8 Tage am Sterbebettes meines Mannes im Hospiz werden mir unvergesslich bleiben. Es kamen so viele Gedanken, gute und weniger gute, während ich die Hand hielt und streichelte, die mich fast 50 Jahre gehalten hatte. Manchmal spürte ich seinen Gegendruck, wie ein leiser Hauch. Er wusste, ich bin da und lass ihn in seiner letzten Stunde nicht allein. Den Kampf erleben, nicht helfen zu können, aber dazusein, in einer Umgebung, die wie ein kleines Paradies ist, in der jeder gerne seine letzten Tage, Stunden, Minuten verbringen möchte, bis er den langen Weg antritt. Hier wird nicht vom Sterben gesprochen. Der Weg beginnt, heißt es hier, der oder die –ist auf dem Weg– sagt man hier. Diese Zeit am Bett,während man dem gequälten Atmen lauscht, man weiß, dass es zu Ende geht ist für mich selber eine ganz wichtige Zeit gewesen. Abschied nehmen ist immer schlimm, aber gemeinsam Abschied zu nehmen, er von mir, ich von ihm, die Endgültigkeit spüren, habe ich in einem Tagebuch nieder geschrieben. Es hat mir geholfen. Ich kann es nur empfehlen. Das ist wie ein kleiner ganz persönlicher Abschied. Wir treffen uns wieder, er ist nur vor mir gegangen.
Liebe Schreibjule, welch eine Erinnerung dieser Abschied bedeutet, kann nur jemand begreifen, der das genaue Gegenteil erlebt hat. Am Tag nach Ostern 2008 ist mein Mann wie an jedem anderen Morgen als erster ins Bad gegangen – es sollte ein Tag wie so viele vorher werden … Doch plötzlich brach er ohne Vorwarnung zusammen und das war das Ende von 35 gemeinsamen Jahren! Der Notarzt holte ihn zwar nach einer endlos langen Zeit zurück, aber nach anderthalb Tagen auf der neurologischen Intensivstation wurde definitiv der Hirntod festgestellt.

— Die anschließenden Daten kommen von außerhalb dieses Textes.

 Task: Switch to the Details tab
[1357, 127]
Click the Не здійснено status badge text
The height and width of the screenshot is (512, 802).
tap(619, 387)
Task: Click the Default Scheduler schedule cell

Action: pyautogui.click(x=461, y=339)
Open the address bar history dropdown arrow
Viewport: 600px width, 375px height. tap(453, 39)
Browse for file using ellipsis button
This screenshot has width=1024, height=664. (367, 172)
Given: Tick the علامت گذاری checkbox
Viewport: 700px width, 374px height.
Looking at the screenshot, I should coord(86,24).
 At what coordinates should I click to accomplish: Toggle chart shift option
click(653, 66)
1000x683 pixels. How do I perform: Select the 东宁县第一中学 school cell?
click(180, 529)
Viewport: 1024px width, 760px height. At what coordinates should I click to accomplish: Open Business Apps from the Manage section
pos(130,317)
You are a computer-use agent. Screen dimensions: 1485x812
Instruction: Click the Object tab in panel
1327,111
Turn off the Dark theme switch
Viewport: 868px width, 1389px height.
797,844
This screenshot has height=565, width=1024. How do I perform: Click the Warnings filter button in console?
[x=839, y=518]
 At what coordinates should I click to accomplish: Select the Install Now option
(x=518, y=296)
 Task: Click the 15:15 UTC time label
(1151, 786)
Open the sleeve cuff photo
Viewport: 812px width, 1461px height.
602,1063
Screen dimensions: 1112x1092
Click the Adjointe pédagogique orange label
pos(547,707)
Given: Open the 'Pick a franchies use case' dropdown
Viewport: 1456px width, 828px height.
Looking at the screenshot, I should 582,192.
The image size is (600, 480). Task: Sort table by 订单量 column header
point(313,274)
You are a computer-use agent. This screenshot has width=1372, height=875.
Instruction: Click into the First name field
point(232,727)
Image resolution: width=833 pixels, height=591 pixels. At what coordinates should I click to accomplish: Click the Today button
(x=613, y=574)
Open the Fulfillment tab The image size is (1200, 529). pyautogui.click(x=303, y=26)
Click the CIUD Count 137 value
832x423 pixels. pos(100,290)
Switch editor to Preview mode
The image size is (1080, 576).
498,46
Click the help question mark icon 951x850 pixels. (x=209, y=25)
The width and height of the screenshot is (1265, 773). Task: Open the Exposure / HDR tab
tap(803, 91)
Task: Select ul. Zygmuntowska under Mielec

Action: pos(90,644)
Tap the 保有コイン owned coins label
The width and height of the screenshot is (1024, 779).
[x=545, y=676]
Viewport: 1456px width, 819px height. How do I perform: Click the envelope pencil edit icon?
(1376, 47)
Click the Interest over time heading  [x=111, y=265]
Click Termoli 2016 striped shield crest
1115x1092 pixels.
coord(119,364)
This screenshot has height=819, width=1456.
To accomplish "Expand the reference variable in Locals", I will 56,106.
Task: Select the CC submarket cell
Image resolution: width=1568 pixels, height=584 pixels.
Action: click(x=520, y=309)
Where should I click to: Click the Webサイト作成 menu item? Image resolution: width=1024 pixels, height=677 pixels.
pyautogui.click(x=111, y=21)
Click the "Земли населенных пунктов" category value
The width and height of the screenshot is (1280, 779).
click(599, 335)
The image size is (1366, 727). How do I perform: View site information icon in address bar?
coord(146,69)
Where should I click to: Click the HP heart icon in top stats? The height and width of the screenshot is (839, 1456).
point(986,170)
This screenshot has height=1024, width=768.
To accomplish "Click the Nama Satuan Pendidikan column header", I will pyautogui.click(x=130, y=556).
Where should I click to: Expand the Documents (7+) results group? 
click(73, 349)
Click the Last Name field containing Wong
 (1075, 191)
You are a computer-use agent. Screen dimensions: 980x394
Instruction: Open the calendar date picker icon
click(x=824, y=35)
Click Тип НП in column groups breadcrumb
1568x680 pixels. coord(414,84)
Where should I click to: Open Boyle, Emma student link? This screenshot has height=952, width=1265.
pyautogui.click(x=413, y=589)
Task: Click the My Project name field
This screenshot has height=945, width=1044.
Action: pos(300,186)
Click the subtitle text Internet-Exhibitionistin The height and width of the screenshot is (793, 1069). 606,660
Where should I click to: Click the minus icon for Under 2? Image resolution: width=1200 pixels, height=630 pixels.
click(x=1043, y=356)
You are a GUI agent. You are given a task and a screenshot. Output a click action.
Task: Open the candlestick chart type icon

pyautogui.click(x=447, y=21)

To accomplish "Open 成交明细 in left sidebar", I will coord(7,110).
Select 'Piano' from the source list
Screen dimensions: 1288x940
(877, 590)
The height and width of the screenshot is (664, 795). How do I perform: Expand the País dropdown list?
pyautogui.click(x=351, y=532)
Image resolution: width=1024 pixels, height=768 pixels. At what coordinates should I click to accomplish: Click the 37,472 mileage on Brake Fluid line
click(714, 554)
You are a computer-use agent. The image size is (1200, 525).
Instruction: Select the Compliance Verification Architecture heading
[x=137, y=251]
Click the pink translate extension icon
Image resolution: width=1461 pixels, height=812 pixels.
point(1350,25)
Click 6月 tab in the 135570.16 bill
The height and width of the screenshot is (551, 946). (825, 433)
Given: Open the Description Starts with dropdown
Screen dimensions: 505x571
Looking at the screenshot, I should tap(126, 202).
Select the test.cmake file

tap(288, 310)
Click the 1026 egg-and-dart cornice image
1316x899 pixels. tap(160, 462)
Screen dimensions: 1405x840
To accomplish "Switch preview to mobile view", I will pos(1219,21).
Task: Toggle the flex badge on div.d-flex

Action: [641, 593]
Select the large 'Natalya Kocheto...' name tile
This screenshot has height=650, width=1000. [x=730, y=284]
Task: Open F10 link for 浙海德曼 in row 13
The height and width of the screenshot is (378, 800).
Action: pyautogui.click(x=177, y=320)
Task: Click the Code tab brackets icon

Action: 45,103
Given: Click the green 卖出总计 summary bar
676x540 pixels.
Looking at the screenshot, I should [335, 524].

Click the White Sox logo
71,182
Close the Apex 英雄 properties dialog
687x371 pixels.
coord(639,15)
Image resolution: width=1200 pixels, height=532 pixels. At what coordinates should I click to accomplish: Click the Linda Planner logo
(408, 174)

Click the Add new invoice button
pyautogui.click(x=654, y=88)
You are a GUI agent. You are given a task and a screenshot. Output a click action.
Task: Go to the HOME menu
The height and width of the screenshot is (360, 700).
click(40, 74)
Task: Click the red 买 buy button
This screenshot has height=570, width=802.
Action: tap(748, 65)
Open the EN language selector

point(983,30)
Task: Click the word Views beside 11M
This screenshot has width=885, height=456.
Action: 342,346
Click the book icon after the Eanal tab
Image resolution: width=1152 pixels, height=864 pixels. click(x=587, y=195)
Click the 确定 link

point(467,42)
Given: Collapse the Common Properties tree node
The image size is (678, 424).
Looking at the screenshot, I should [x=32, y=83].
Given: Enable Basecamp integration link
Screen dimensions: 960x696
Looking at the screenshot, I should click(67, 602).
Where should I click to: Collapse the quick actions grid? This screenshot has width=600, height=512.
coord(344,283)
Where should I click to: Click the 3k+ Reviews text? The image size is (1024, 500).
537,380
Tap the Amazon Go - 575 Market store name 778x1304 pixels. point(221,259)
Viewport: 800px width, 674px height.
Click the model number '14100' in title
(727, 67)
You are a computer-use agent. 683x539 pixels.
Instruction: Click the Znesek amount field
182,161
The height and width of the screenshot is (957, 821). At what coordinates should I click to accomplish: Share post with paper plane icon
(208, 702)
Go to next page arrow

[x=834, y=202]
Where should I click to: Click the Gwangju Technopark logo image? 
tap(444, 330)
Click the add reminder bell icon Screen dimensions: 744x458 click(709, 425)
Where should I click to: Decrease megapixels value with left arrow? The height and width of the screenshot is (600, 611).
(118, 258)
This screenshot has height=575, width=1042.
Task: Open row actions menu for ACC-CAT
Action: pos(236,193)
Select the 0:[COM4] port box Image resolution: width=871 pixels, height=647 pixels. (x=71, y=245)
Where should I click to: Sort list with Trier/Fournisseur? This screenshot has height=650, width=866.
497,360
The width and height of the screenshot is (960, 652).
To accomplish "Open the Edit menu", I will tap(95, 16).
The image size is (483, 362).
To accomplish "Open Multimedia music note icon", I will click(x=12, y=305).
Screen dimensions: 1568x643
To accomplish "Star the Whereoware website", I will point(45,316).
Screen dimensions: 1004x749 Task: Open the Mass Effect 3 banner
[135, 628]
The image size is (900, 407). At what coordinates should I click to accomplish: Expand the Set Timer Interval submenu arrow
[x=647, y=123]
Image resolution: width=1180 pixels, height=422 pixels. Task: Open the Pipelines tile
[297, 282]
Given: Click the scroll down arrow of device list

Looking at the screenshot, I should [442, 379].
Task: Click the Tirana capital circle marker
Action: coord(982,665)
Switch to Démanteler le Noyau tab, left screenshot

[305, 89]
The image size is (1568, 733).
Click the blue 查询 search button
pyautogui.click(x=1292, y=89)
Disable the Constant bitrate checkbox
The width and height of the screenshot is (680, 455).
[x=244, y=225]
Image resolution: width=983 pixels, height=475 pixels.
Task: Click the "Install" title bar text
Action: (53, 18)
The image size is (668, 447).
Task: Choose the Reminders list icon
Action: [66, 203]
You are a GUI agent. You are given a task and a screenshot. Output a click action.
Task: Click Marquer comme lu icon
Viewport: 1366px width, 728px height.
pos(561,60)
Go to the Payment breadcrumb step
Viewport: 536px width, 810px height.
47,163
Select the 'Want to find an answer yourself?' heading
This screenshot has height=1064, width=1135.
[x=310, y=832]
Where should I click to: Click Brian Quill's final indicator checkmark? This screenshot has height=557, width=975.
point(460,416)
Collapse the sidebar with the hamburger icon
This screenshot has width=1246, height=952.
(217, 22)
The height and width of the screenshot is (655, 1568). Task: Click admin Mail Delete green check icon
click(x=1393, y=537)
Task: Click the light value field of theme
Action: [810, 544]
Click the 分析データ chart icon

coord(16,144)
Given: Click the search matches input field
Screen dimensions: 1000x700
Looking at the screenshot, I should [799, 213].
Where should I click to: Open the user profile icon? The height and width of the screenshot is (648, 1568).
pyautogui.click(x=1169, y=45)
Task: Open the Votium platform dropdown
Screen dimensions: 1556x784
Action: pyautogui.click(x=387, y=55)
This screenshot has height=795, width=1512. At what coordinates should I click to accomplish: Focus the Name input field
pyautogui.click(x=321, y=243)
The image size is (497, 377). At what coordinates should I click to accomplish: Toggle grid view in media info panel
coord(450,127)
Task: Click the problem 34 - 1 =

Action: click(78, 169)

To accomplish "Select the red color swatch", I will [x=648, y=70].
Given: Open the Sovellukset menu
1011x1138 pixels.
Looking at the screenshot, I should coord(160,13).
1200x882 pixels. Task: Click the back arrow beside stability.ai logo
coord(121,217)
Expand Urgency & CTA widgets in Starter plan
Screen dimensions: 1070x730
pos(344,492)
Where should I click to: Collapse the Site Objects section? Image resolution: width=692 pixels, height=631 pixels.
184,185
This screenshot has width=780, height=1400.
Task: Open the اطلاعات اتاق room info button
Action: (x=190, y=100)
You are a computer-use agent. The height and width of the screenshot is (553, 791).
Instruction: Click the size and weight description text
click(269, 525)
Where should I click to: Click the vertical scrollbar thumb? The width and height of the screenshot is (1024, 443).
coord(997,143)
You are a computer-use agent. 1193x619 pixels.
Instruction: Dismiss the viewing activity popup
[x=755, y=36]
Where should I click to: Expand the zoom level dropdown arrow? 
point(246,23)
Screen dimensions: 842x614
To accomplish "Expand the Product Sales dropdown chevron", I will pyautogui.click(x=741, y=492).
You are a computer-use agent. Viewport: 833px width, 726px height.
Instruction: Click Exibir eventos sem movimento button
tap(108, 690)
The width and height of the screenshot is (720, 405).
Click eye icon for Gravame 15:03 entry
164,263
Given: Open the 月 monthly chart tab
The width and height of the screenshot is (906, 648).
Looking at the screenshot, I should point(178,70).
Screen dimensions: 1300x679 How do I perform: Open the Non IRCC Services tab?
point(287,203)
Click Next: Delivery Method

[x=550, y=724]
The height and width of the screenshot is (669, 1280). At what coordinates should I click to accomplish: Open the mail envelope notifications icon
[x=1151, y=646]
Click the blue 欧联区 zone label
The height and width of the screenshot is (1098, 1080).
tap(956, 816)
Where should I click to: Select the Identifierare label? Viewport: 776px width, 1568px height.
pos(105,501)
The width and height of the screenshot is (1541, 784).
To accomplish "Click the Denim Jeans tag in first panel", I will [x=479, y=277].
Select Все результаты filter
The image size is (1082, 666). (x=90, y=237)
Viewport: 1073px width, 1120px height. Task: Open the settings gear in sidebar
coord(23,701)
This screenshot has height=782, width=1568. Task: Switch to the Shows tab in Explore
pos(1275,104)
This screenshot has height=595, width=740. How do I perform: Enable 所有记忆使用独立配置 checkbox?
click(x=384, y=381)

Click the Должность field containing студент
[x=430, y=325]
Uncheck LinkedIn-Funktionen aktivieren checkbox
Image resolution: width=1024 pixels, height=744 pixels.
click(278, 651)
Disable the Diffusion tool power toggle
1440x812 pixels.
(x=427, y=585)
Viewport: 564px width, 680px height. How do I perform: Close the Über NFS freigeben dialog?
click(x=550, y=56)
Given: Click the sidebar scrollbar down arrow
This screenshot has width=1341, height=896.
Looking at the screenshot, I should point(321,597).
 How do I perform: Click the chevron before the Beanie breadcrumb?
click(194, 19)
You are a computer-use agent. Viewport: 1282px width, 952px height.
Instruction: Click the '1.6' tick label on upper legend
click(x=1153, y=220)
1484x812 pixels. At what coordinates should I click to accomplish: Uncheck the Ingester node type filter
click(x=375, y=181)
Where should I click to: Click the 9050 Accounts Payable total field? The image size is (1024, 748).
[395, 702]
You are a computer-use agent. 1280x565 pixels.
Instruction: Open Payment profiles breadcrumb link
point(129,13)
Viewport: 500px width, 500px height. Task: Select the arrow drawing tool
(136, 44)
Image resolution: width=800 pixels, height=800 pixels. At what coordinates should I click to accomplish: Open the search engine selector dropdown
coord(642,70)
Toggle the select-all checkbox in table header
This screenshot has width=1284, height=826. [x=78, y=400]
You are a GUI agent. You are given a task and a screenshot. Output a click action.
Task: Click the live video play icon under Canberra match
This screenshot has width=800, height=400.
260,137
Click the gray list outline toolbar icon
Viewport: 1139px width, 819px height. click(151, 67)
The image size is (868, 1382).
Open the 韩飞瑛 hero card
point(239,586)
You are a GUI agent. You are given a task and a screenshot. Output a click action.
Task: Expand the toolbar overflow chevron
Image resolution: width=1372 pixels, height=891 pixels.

Da stand ich total geschockt und konnte nicht begreifen, dass mein sportlicher und gesunder, starker Mann auf diese Weise von mir gegangen war. Man geht abends gemeinsam zu Bett, wünscht sich eine gute Nacht und dann waren dies die letzten Worte! Was mich dann ganz minimal getröstet hat, war der Gedanke, dass ihm zumindest eine lange Leidenszeit erspart blieb. Dank einem länger zurückliegenden Beitrag über die Bestattungsmöglichkeit im FriedWald hatten wir uns wenigstens mit diesem Thema schon eingehender beschäftigt. Die Kinder und auch der Rest der Sippe waren sehr erstaunt darüber und vor allem gespannt wie dort die Beisetzung abläuft. Doch bereits bei der Baumaussuche im Reinhardswald war unser Sohn von dieser Idee begeistert. Ich konnte mich dann bei unserer ganz privaten Abschiedsfeier im kleinen Kreis genau so von meinem Mann verabschieden wie es ihm gefallen hätte – bei Vogelgezwitscher, mit Stücken seiner Lieblingsmusik und einer ganz persönlichen Ansprache. Es tut immer wieder gut, an diesen so idyllischen und wirklich friedlichen Ort zu kommen. Da kann ich dann “unseren” Baum umarmen und ihm von meinen Sorgen erzählen,wie sehr ich meinen Mann als starken Helfer im Garten, bei den so geliebten Radtouren oder als Lebenspartner in allen Dingen vermisse.
Letzte Woche war ich bei der Einweihung vom FriedWald Waldhessen dabei. Es war sehr schön und zugleich auch wieder sehr schwer. Denn bei dem geführten Rundgang kamen wir auch zum Muster einer vorbereiteten Urnenbeisetzung. Da stand ich wieder ganz schnell an einem anderen Ort und hielt die Urne meines Mannes in der Hand … Ich habe zwar meine beiden Kinder und kleinen Enkel recht nah bei mir, aber des öfteren überkommt mich der Wunsch,möglichst bald für immer bei meinem Mann zu sein. Ich frage mich, wie mag es Ihnen inzwischen wohl ergehen? Wünsche Ihnen immer einen lieben Menschen zum Zuhören und Haltgeben.